We don’t get it because our feelings and emotions are skewed. We are more like Mr. Spock: black and white data without emotions. We see connections and immwdiately make them. But NT people don’t work that way. THEY ASSIGN EMOTIONS TO FACTS. It is SO frustrating. But as a result what seems obvious to us, their emotions get in the way and slow them down. It is both bad and good. We get to data based answers much faster because I normally don’t care about any emotional impact (my or their pride, abilities, reputation, etc.) and slow down for them. But we also can been seen as being either arrogant, know it all, jumping to conclusions, or even scary (we say “Can’t you see that?” Or “It is so obvious”) that cause NT people to get upset at us or even run away. As you have experienced.
A woman who doesn’t know you will not invest the time in a stranger. They have their own needs and desires, and without knowing you they see their paths to finding their dreams more achievable.
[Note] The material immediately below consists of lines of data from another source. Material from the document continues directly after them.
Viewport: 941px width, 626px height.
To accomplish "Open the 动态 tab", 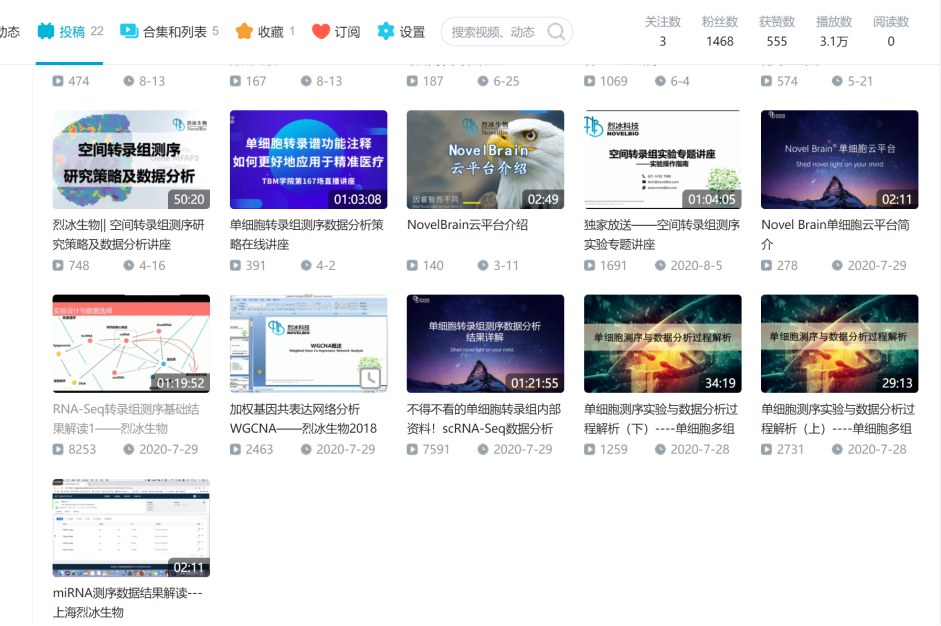I will tap(9, 32).
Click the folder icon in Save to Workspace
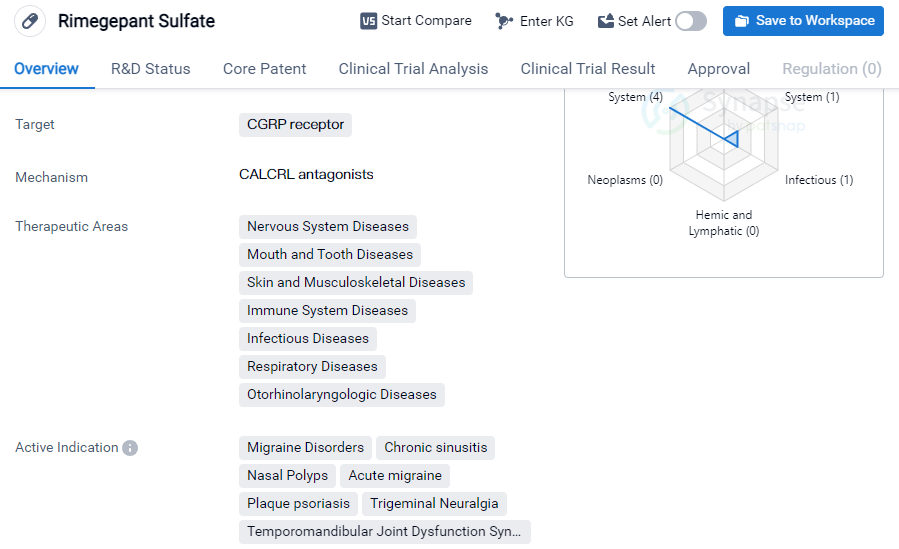Image resolution: width=899 pixels, height=549 pixels. point(742,21)
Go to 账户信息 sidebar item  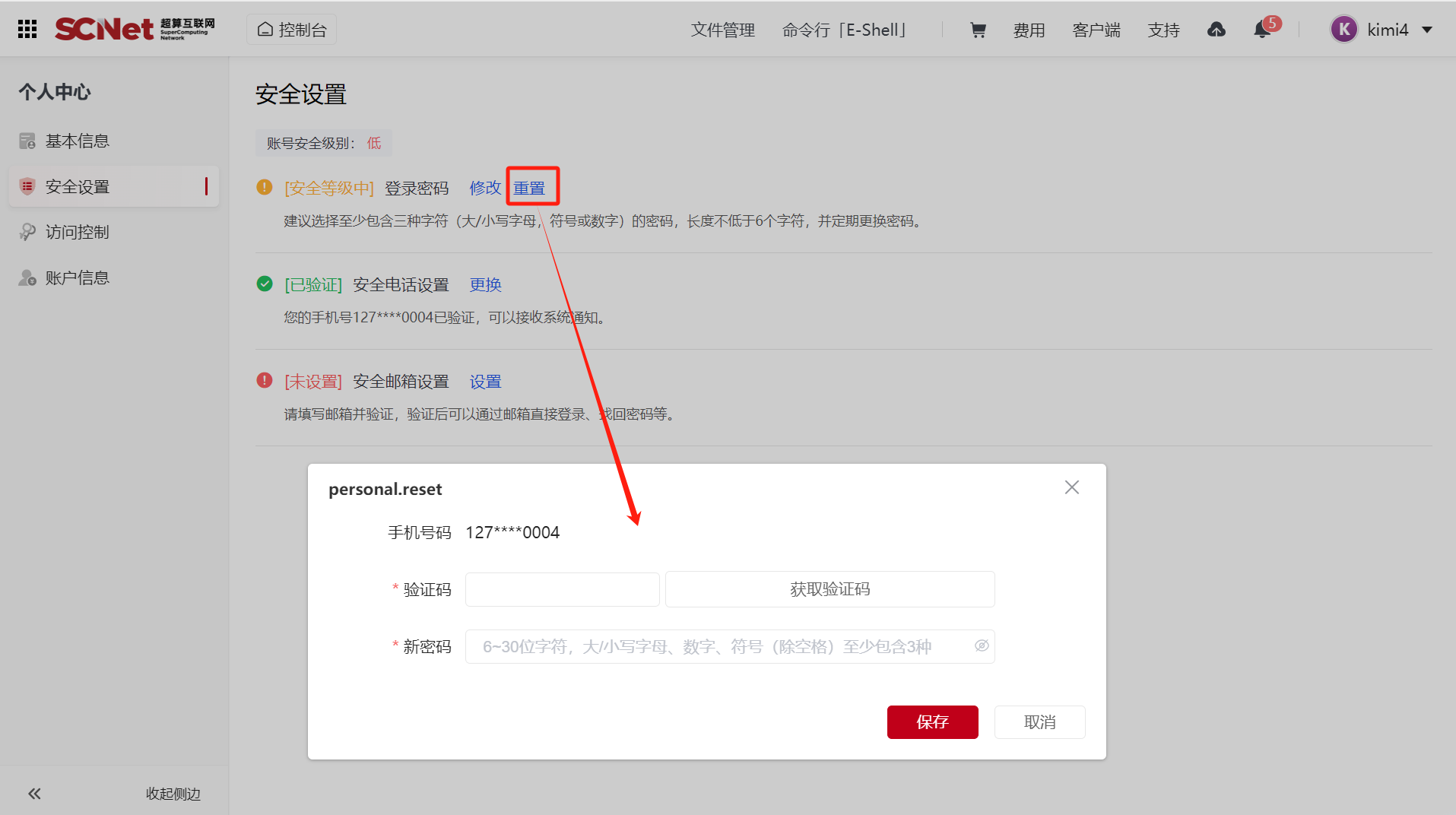click(x=77, y=277)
We are rule based people. We make routines and religiously follow them. My last suggestion is to find an ASD therapist and work through these issues with him/her. You need to recreate your timing and expectations regarding relationships to fit the NT world as well as learn the mechanics of how to build emotional intimacy with other people. Sorry. It is not easy and will not make sense. But it works.
I wish all the best for you roymnel as you pursue your dream and hope you find the happiness you seek.